● **SOURCE**:
— Start —

Will a strategy based on a Moral Foundation be enough?
For those of you who haven’t been following the news on the US Census, it is in difficult situation as it prepares to conduct their decennial census this year. The Trump administration created part of that pressure in their attempt to add a question about citizenship to the shorter questionnaire. This created a storm of protest from those who claimed that adding that question would depress response rates, especially among marginalized communities. While the Supreme Court eventually decided to not allow the addition of the question, the publicity about it stoked fears of how the data would be used, and itself may have depressed response rates.
And, unlike the research that we in marketing do, which has response rates that have declined into the single digits, the census is mandated to achieve 100%! A formidable task, especially because of the fear created by the xenophobia associated with the Trump administration. Especially wary are those US residents who are not in the country legally, and even those families and households who have mixed immigration status, all of which the Census needs to count. The implications of how successful they are in achieving this are huge, not just in politics (where it determines the number of Congressional Districts and Electoral College representation and funding for programs) but also in our field, marketing. The census data is a major underpinning for many marketing decisions.

— End —

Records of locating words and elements
— Start —

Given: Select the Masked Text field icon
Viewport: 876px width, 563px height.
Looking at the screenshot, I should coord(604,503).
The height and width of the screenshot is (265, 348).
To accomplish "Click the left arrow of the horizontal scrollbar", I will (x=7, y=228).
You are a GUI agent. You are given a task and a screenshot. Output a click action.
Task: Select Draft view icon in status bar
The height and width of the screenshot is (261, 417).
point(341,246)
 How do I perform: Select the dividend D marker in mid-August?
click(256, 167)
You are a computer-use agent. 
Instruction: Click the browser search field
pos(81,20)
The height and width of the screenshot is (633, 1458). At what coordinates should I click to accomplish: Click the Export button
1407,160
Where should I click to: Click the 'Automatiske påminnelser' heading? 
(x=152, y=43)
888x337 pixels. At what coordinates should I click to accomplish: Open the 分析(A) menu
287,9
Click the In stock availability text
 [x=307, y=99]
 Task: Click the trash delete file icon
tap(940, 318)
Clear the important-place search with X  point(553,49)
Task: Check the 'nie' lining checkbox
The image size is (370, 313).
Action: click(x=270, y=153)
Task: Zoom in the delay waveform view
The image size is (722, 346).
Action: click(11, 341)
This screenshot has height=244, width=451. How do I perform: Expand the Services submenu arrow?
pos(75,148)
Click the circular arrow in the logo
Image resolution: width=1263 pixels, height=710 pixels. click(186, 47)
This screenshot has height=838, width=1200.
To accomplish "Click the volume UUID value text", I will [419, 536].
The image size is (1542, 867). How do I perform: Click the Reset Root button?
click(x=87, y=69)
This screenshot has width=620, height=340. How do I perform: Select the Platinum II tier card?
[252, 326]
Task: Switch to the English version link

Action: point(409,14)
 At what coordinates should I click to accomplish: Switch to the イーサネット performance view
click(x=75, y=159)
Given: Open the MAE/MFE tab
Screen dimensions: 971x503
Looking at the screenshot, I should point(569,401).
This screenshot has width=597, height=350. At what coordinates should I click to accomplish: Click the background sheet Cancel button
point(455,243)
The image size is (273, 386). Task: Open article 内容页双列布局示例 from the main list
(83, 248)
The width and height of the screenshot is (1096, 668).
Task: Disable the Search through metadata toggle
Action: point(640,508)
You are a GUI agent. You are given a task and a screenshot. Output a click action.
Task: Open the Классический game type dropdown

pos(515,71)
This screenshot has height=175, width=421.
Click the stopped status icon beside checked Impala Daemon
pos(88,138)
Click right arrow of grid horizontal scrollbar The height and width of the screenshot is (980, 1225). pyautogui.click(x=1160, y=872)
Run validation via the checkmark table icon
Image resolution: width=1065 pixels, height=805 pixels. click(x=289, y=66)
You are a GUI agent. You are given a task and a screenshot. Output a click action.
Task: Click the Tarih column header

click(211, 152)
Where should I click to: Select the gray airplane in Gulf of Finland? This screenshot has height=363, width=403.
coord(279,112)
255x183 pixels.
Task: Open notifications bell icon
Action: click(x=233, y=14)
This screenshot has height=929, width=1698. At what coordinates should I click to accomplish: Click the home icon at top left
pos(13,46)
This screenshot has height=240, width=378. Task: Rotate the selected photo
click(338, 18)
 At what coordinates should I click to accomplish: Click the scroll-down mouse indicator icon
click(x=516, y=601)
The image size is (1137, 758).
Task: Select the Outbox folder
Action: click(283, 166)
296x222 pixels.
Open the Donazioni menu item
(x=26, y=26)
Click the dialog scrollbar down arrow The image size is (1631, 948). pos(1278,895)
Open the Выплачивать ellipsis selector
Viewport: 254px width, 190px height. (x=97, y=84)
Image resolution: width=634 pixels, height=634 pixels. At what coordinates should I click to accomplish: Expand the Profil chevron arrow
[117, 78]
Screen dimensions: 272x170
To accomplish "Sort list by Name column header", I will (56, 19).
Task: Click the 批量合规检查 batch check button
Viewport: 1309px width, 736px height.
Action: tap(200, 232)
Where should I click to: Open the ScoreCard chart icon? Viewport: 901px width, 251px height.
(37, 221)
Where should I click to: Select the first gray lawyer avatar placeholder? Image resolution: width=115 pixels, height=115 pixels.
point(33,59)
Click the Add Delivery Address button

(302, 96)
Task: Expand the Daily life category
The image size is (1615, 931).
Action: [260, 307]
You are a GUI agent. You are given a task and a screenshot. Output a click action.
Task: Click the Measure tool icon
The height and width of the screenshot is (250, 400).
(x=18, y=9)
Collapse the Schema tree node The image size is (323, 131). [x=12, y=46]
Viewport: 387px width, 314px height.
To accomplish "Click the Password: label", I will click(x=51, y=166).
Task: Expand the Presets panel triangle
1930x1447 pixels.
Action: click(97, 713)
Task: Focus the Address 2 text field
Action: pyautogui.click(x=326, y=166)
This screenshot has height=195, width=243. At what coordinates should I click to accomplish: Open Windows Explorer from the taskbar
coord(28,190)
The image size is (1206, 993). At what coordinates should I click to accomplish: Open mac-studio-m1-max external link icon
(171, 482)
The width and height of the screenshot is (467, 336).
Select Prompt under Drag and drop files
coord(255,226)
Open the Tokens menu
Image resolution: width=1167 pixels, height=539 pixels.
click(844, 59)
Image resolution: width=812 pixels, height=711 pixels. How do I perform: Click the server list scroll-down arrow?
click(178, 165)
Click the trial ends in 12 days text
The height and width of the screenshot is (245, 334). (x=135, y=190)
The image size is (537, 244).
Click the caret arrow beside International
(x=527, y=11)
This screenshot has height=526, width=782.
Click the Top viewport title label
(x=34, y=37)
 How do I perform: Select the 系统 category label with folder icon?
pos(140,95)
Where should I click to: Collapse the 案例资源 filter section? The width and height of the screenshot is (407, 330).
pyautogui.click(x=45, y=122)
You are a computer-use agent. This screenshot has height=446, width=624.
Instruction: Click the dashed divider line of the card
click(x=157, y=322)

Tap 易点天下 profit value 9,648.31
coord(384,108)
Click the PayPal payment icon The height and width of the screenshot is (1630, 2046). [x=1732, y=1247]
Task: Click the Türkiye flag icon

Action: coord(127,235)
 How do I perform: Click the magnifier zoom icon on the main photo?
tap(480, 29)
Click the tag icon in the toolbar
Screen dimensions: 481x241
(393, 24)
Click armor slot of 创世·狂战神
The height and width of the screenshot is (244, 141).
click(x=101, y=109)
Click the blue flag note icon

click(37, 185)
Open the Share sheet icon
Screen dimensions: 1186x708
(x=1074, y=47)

— End —

● **WRITTEN TASK 1**: Reproduce the census post from "Will a strategy" up to and including "depressed response rates.".
● **WRITTEN TASK 2**: List the political matters that the census post says are determined by the census.

● **EXERCISE OUTPUT 1**:
Will a strategy based on a Moral Foundation be enough?
For those of you who haven’t been following the news on the US Census, it is in difficult situation as it prepares to conduct their decennial census this year. The Trump administration created part of that pressure in their attempt to add a question about citizenship to the shorter questionnaire. This created a storm of protest from those who claimed that adding that question would depress response rates, especially among marginalized communities. While the Supreme Court eventually decided to not allow the addition of the question, the publicity about it stoked fears of how the data would be used, and itself may have depressed response rates.

● **EXERCISE OUTPUT 2**:
- The number of Congressional Districts
- Electoral College representation
- Funding for programs